Since the war the total investment of the United Kingdom throughout the world has been assessed in the Overseas Development Institute as about £4,000 million. Others think that it may be higher. Mr. A. R. Conan thinks that it may be higher, but as an estimate of our total world investment £4,000 million is about right. In South Africa, the British investment is over £1,000 million, which means that out of the whole world overseas investment of this country 25 per cent. is invested in South Africa. This is a very high proportion, and it may not be generally known in this country.

There is a very substantial export trade from this country into South Africa, and this export trade has been increasing. From the figures which I have obtained from the Trade and Navigation Accounts, our exports to South Africa about ten years ago were running about £80 million a year. The latest figure, for 1962–63, shows that the rate was £140 million a year of exports from this country and imports into South Africa. I am sure that the Minister of State will appreciate that this is an example of the efforts of British exporters to increase their exports into South Africa during those ten years.

On top of this, there must be an investment return by way of dividends and interest of about £50 million a year. One may say that there is a potential trade of exports and return of interests with South Africa of about £200 million a year. I believe that to prejudice trade of this size by talk of sanctions and embargoes, implying retaliation upon us, is something which we cannot afford to do. Above all, we have a favourable balance of payments to South Africa of about £40 million a year.

This sets the size of the problem which we are discussing. I should like to make a particular point about employment in the United Kingdom. Exports from this country mean jobs at home, and jobs at home mean money in the wage packet.

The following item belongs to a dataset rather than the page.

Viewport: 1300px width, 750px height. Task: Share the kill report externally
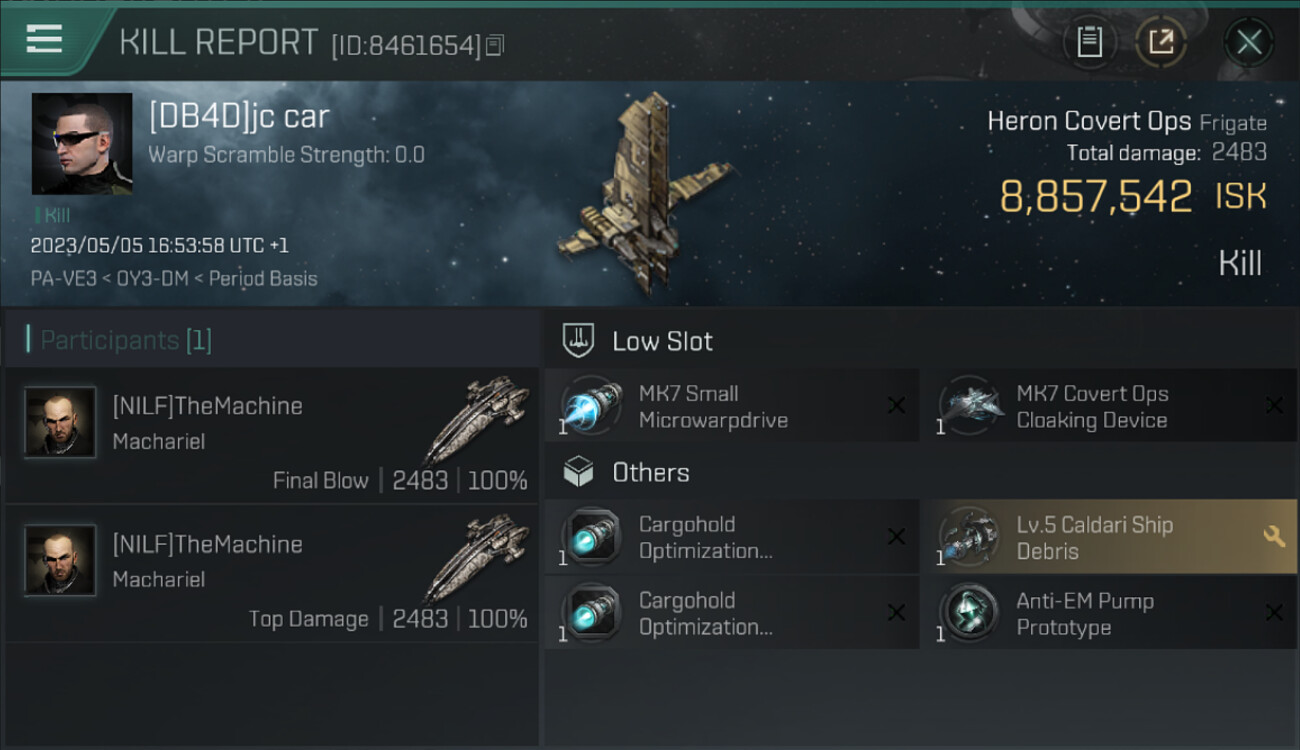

A great part of the exports to South Africa which I have mentioned have steel as a content in one form or another. I represent the Heeley division of Sheffield, and my particular interest in respect of my constituents is to keep up employment in Sheffield's industry, and to keep up the sale of steel and the sale of components into which steel might go.

I am prepared to attack any policy which may prejudice the livelihood and employment of my constituents. It should be realised that steel is used in aeroplanes and vehicles, and that the export of those two commodities to South Africa was worth £21 million last year. At present 35 per cent. of the motor cars running on the roads in South Africa are British.

The question also arises of armaments, and I will say something about this later. As long as armaments are, unfortunately, used in the world, steel is used in them, and that means jobs for the people in Sheffield. Exactly the same comment applies to shipbuilding. Machinery and machinery goods form a vital export for Sheffield—and steel goes into them. Over £34 million of machinery goods were exported to South Africa according to the figures which I have for last year. These exports mean jobs and wages, and they are at risk when we invite mutual boycotts for political and other reasons.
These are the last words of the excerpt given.